Poliglota, inteligente, culto, conhecendo vários saberes artísticos, da poesia ao cinema, bem como os saberes práticos, como a tradução – embora ele não o seja –, além da desenvoltura em vários idiomas, Le Pera é a complementação de Gardel, cujo magnetismo pessoal, simpatia e carisma, atrai as multidões com sua voz de veludo. Ambos incompletos, embora se entendam perfeitamente, por causa de seus amores não realizados, a inesquecível Charlotte, para Le Pera; a impossível e jamais tocada Carmen Miranda, para Gardel. Se os dois poderiam ter as mulheres que quisessem, não têm as que desejam ardentemente. A falta amorosa é mais um elo na corrente que os une.
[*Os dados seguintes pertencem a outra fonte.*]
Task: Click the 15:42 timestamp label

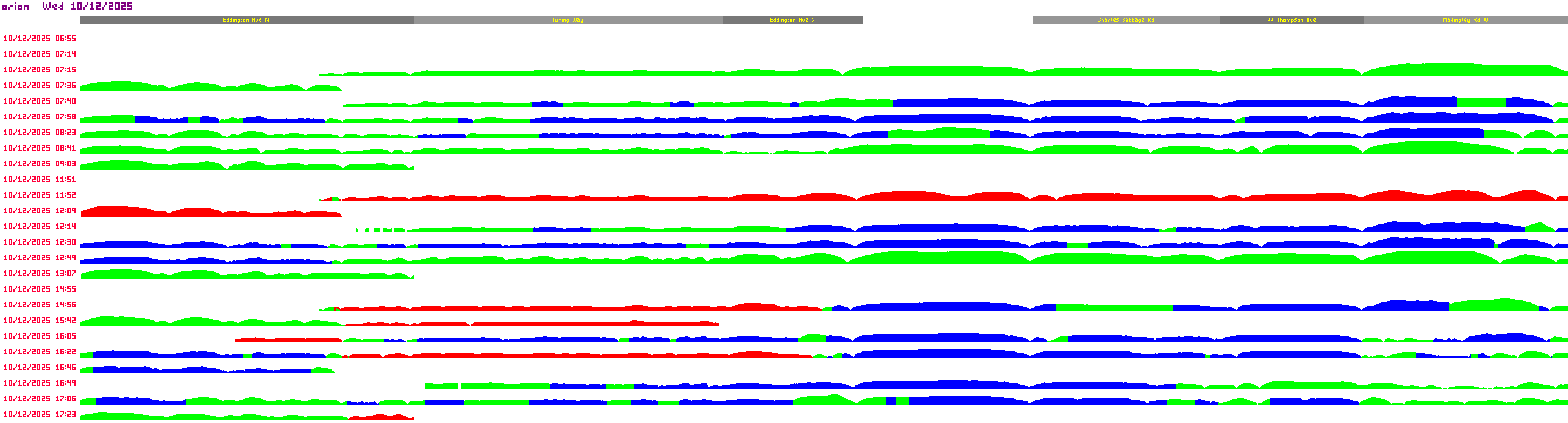Action: 40,320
El día que me quieras, torna-se, definitivamente, em Na noite que me queiras.
Cida Lobo sabe conduzir o leitor com o cuidado de quem guia pessoas por caminhos perigosos. E seria muito fácil ela própria desviar-se deste caminho, cuja narrativa não esconde o seu encanto por Gardel. Mas a escritora, com domínio e segurança inequívocos, mantém o controle da narrativa e induz o leitor a se enredar no mistério que envolve a origem de Gardel. Homem simples, que galgou o sucesso e encantou os palcos internacionais – Nova York, Paris, Rio de Janeiro, Buenos Aires... —, com o poder de sua voz, seu charme e elegância pessoais, ou um semideus, entregue a uma pretensa mãe, às margens do Sena? O romance entretece o mito, o duplo, o Gardel que são dois: um que ganha dinheiro e outro que gasta (p. 58), precisando ambos destacados e bem cuidados para que nenhum deles pereça.
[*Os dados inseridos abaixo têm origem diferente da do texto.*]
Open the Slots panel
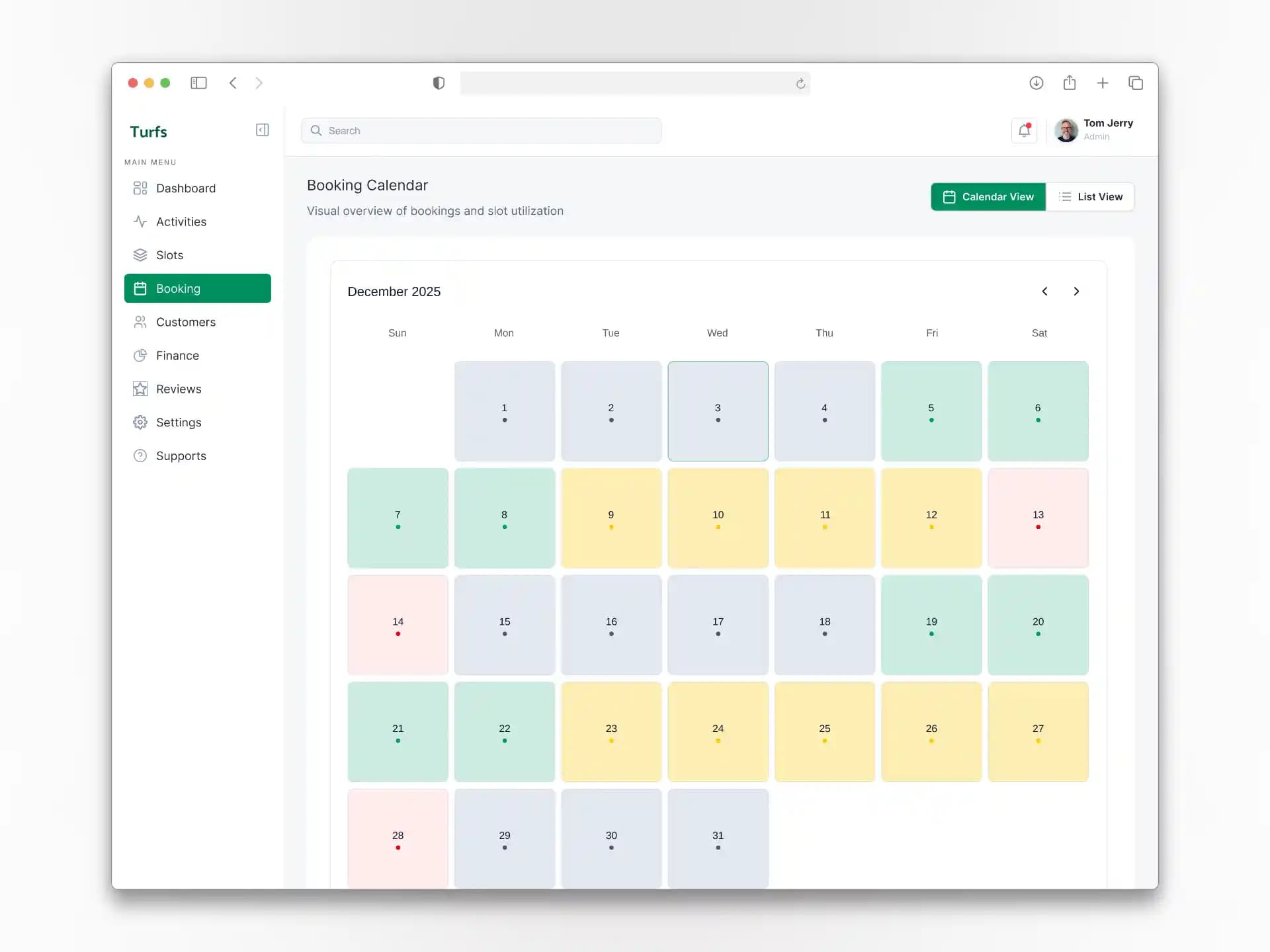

Por outro lado, a marcação cronológica temporal dentro da reminiscência, liga o tempo presente do narrador Le Pera, atravessa o tempo da memória, para se religar, mais uma vez, ao tempo presente inicial, sempre utilizada adequadamente, e funcionando para o leitor, como o cronômetro de uma bomba-relógio, que se espera nunca explodir, ainda que zerado.
Ao lançar a semente da dúvida na cabeça do leitor, Cida Lobo ajuda a consolidar ficcionalmente, o denso mistério e paixão, envolvendo o grande artista, que, no coração de seu imenso público, é imortal e sempre presente. Assim como o mito.